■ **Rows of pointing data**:
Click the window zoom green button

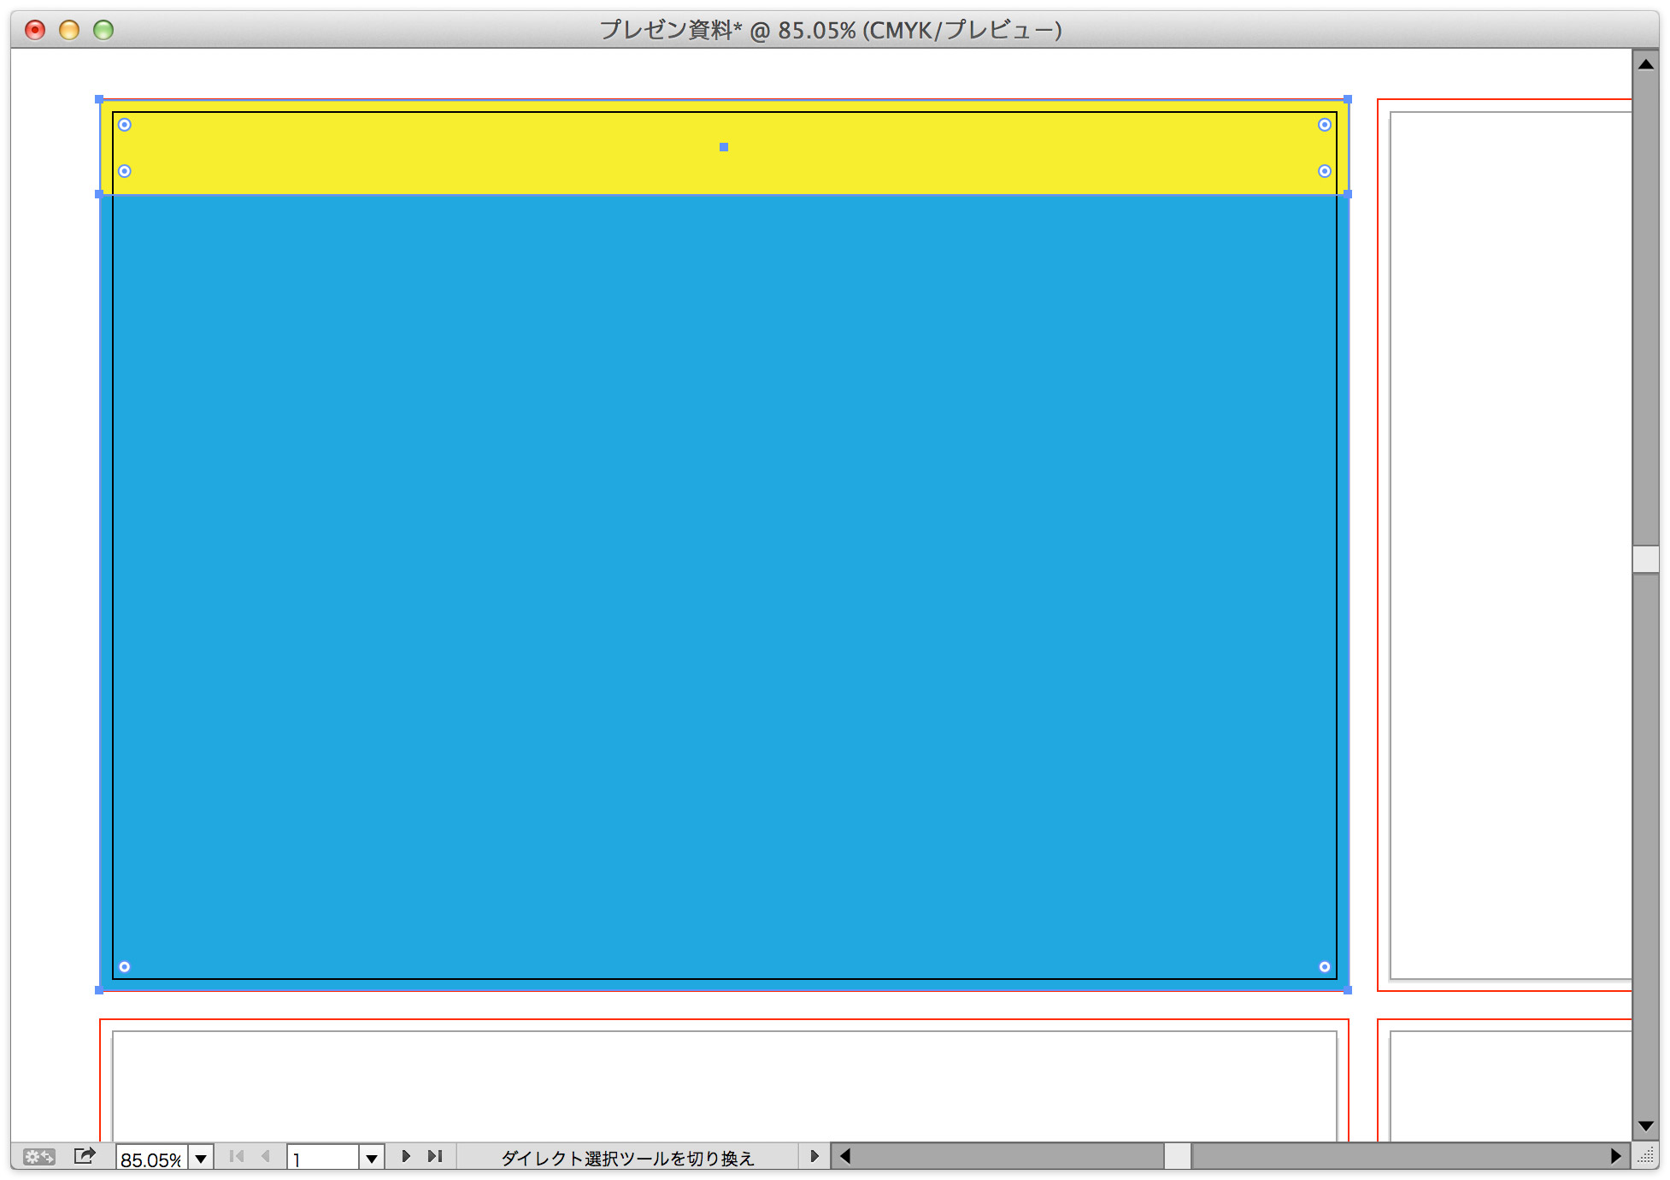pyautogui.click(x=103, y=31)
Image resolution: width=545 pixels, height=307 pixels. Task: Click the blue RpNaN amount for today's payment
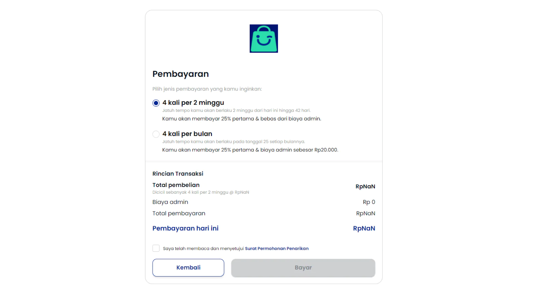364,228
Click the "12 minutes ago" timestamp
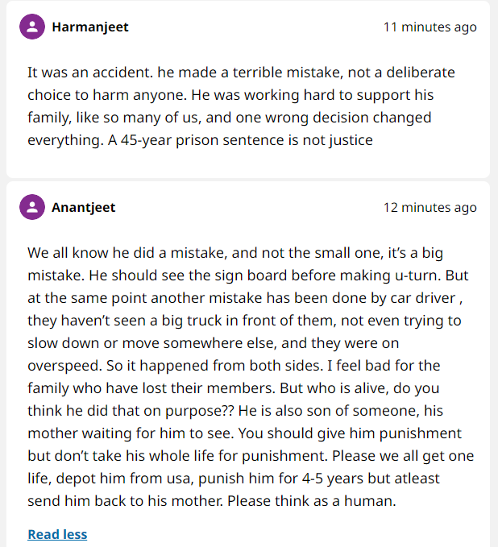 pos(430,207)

■ **PROBLEM TO SOLVE**:
Rewrite the data above with "button" changed to "control" and everything else kept as it is. Leave the pictures out of your version.

■ **OUTPUT FOR THIS TASK**:
Click the window zoom green control

pyautogui.click(x=103, y=31)
Image resolution: width=545 pixels, height=307 pixels. Task: Click the blue RpNaN amount for today's payment
364,228
Click the "12 minutes ago" timestamp
 pos(430,207)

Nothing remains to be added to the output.